What about more choices in home loans? People have been given more choice in home loans in the last 20 years, but that additional liberty did not lead to more responsible borrowing. Again, is more choice good in areas where most people really can’t or won’t take the time to understand the choices they are making?
This experiment basically doesn’t really predict any valid general statement on public policies.
(Sorry if this posted a couple of times—this is my first time on this site and submit/preview thing was a bit confusing)
— Karen G · Apr 30, 01:48 PM · #
Hey whoa wait. Doesn’t the jam “experiment” suggest that more loan options should result in less money being borrowed? I’m lost now — is choice good or bad?
Also, JP’s whole thing is a lot more intersting in relation to financial mores than in relation to sexual mores.
— tony comstock · May 1, 08:43 PM · #
Also: you all know about flock-shooting, right? If not, it’s what happens when a big covey explodes en mass. Any one of the birds would be an easy shot, but with air filled with choice targets it can be hard to single out one for the kill. You hesitate, and then fire into the flock, missing everything. Still, I’d much rather learn to single out one bird from big coveys than put dinner on the table by hunting up scattered singles.

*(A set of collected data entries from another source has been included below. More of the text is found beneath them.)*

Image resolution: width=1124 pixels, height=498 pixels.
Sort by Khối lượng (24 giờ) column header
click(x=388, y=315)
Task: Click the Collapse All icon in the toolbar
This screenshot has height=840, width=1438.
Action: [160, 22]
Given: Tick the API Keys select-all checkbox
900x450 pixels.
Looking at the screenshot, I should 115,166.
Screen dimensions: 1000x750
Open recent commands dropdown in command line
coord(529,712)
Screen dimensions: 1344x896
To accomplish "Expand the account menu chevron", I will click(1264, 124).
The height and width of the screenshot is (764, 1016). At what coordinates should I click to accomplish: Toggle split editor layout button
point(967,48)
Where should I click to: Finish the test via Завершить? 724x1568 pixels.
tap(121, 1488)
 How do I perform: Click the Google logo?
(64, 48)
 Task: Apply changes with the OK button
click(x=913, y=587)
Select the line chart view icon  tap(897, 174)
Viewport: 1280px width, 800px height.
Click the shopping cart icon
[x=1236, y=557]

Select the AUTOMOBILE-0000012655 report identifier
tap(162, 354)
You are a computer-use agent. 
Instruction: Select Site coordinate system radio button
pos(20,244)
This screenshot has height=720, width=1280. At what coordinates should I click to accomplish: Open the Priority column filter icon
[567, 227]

BTW: My first mortgage was an ARM. At the time it was the only mortgage available for a sub 500 ft 1BR NYC co-op, which at the time all but one lender considered an unlendable risk catagory.
What’s interesting to me is if/how traditional wisdom, wisdom fashioned in a lower information world can adapt to a higher information world; i.e. “If you hear hoof beats think horses not zebras.” is a good maxim — unless you live in a world where unicorns are becoming increasingly common.